Substitute "screen capture" for every occurrence of "screenshot" in the records from their start through the line containing "will tap(88, 310).", inclusive, and give those lines again with nothing else changed.
### Dataset content ###
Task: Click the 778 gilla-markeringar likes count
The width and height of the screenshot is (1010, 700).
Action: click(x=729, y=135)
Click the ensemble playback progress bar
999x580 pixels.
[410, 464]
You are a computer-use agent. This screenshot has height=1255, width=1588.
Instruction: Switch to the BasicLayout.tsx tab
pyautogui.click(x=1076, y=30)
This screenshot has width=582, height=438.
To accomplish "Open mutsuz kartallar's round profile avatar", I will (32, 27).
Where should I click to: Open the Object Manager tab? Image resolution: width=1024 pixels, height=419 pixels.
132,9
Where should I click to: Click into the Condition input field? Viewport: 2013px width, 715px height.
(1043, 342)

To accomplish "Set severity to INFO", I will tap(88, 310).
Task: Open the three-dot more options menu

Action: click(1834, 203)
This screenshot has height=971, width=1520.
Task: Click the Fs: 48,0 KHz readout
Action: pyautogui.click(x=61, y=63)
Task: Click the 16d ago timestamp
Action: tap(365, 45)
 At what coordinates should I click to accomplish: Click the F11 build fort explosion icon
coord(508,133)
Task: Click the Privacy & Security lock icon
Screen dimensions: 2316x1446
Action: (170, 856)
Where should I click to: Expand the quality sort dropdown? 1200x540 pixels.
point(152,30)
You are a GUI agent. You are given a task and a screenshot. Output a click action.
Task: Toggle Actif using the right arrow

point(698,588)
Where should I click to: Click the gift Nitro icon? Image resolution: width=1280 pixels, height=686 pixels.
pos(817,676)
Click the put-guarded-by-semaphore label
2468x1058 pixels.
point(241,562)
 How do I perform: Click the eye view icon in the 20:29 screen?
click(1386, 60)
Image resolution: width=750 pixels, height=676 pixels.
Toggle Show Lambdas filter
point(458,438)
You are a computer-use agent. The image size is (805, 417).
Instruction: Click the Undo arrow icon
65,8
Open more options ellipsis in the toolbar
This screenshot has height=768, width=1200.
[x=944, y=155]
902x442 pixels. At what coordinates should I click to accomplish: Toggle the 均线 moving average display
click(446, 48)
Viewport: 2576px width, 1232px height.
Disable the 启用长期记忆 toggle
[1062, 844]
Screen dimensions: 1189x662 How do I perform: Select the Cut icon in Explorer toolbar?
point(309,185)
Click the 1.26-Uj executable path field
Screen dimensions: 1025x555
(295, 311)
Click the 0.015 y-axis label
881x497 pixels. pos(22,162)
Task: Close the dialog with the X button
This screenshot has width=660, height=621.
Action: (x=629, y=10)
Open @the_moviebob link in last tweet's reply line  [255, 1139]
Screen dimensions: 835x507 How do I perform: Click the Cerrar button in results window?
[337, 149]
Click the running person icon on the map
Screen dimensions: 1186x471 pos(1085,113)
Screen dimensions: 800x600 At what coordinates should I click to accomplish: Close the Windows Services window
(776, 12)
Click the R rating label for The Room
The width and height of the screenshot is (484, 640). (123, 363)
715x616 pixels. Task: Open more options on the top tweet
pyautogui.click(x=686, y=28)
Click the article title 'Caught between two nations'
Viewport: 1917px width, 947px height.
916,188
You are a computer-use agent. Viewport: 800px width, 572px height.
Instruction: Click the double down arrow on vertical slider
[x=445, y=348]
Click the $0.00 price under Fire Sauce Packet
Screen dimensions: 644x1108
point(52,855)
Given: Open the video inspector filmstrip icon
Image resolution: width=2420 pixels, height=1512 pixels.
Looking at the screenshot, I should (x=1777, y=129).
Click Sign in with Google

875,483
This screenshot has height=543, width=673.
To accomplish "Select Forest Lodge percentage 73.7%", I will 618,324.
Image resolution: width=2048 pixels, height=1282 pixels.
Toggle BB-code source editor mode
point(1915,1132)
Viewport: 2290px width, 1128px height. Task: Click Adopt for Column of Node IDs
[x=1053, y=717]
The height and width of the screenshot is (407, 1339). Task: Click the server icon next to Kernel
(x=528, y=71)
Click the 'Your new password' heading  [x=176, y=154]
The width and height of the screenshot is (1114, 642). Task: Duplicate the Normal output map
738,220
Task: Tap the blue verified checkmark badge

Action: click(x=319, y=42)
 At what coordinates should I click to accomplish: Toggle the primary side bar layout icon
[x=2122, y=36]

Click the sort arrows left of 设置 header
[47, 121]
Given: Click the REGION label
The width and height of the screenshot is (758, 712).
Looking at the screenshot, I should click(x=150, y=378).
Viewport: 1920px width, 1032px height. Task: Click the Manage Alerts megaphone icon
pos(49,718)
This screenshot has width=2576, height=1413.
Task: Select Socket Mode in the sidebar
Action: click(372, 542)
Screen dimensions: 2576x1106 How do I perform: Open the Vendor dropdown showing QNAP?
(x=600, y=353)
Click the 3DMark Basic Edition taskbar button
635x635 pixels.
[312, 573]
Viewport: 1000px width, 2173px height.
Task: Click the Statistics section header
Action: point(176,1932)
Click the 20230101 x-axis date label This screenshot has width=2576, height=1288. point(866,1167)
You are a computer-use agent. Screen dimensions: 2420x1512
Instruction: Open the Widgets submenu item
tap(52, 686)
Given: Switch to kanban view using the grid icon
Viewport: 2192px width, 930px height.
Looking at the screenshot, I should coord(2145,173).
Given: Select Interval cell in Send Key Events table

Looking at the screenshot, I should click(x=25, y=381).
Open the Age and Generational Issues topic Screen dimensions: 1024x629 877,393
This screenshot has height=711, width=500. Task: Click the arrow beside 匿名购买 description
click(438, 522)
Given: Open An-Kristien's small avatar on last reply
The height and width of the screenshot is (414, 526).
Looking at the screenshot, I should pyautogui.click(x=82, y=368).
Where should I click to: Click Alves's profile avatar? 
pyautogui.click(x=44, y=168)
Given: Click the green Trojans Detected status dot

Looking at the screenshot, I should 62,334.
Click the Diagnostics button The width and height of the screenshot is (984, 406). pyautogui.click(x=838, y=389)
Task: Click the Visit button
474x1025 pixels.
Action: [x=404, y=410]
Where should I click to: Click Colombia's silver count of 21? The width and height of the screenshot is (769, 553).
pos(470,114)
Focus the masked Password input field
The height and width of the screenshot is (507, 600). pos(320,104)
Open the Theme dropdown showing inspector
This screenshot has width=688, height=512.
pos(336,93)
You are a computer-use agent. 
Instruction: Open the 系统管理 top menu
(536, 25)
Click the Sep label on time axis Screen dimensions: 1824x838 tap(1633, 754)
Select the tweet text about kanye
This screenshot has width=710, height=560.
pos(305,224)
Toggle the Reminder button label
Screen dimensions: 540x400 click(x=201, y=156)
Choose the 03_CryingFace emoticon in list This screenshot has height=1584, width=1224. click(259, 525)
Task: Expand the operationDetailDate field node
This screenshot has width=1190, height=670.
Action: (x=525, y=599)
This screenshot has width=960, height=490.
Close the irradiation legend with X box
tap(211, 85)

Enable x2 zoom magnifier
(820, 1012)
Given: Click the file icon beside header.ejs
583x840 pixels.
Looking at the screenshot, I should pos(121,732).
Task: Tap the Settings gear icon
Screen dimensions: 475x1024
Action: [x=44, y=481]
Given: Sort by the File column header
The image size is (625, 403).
###
- Answer
Task: Click the 778 gilla-markeringar likes count
The width and height of the screen capture is (1010, 700).
Action: click(x=729, y=135)
Click the ensemble playback progress bar
999x580 pixels.
[410, 464]
You are a computer-use agent. This screen capture has height=1255, width=1588.
Instruction: Switch to the BasicLayout.tsx tab
pyautogui.click(x=1076, y=30)
This screen capture has width=582, height=438.
To accomplish "Open mutsuz kartallar's round profile avatar", I will (32, 27).
Where should I click to: Open the Object Manager tab? Image resolution: width=1024 pixels, height=419 pixels.
132,9
Where should I click to: Click into the Condition input field? Viewport: 2013px width, 715px height.
(1043, 342)

To accomplish "Set severity to INFO", I will tap(88, 310).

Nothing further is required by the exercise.